Cabo Marcílio Luiz Pinto, do 6º Regimento de Infantaria da FEB, após receber a Estrela de Prata (mais alta condecoração americana a um soldado estrangeiro) por bravura em ação, em cerimônia oficial no dia 16 de novembro de 1944.

No dia 8 daquele mês, Marcílio participava de uma patrulha noturna de reconhecimento nas proximidades de Torre di Nerone, quando atacou uma posição fortificada alemã, capturando prisioneiros e diversos materiais bélicos. Quando uma patrulha alemã contra-atacou e tentou retomar a posição, Marcílio os repeliu, fazendo-os recuar com muitas baixas. 

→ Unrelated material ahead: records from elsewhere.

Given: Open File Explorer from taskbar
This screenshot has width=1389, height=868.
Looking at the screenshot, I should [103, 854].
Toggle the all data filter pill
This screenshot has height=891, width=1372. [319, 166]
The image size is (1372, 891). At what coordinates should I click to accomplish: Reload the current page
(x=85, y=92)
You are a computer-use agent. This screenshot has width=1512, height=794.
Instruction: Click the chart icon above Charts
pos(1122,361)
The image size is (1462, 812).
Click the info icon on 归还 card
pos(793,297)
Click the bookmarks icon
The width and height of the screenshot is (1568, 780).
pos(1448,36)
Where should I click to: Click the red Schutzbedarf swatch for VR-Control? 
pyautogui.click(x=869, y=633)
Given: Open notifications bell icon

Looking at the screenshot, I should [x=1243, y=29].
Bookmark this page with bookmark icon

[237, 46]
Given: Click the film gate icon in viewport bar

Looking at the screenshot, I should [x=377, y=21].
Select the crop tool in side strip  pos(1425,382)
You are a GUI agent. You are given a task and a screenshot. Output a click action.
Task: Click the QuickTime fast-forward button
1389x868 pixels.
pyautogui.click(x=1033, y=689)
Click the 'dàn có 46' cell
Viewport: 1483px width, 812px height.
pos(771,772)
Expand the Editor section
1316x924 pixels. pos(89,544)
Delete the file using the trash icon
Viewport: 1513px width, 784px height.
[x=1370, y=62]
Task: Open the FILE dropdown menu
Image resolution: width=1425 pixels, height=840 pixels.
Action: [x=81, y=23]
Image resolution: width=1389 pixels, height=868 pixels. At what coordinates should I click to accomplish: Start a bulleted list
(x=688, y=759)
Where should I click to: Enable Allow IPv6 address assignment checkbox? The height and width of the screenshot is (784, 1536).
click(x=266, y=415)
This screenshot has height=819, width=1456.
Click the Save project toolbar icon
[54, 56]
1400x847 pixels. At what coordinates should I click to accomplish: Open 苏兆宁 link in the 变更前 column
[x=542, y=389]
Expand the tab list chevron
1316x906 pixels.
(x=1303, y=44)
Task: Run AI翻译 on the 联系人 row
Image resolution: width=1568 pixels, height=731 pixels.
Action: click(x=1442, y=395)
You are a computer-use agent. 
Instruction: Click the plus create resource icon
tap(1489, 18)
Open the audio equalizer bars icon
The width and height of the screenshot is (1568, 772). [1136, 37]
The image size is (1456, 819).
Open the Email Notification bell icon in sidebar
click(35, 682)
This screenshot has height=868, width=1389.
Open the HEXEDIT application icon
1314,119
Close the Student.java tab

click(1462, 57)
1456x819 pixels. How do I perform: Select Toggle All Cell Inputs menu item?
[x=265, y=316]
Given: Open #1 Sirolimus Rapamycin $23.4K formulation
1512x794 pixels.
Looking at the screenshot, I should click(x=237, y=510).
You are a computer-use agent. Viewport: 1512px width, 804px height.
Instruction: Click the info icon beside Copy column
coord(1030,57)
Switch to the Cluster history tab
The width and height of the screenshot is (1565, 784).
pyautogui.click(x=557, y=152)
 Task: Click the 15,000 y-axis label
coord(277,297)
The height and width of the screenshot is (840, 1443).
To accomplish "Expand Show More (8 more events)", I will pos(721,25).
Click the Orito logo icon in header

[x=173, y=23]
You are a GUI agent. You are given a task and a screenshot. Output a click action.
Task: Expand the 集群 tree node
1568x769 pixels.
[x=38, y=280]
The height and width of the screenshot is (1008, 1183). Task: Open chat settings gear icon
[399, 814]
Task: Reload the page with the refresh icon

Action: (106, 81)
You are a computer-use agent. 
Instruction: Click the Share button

Ele em seguida escoltou os prisioneiros de volta às linhas brasileiras.

Por esta ação, o Cabo Marcílio foi condecorado com a Silver Star pessoalmente pelo General Mark Clark, sendo o primeiro praça brasileiro a receber tal prêmio.

Após uma bela Citação do General Mark W. Clark ao nosso querido Pracinha, o General Clark termina com estas belas palavras;

O Cabo Pinto, pela sua ação de bravura reflete a confiança em si próprio e está de acordo com as altas tradições dos Exércitos Aliados”.

Marcílio nasceu em Caconde (SP), região de Mococa (próximo à divisa com Minas Gerais), em 1917. Em 1933 foi como imigrante para a região de Garça. Trabalhou na prefeitura da cidade, depois morou em Duartina e Marília, quando, em 1942, foi convocado pelas forças armadas para se apresentar no Quartel do 3° e 4° Regimento de Infantaria, em São Paulo. Ficou dois meses no Quartel e de lá foi enviado ao 6° Regimento de Infantaria, sediado em Caçapava.
Nesse período o Brasil já tinha declarado guerra aos países do Eixo (Alemanha, Itália e Japão), e neste regimento Marcílio recebeu os treinamentos intensivos. Em 1944 De Caçapava, o Regimento vai para o Rio de Janeiro, onde teve os treinamentos e usos de armas pesadas. Logo após em, em julho de 1944, chega a ordem de embarque no navio-transporte “General Meigue”, que atracou no Porto de Nápoles, na Itália. Seu batismo de fogo foi na localidade de São Martinho, em Toscana, e ao longo da Campanha na Itália.
Foi casado com Rosa Scarasati Pinto, teve os filhos: Liliana Aparecida, Marlene Aparecida, Maria Adelaide, Maria Angélica e Marcio Vicente.

Faleceu em 31 de julho de 1993, em Adamantina.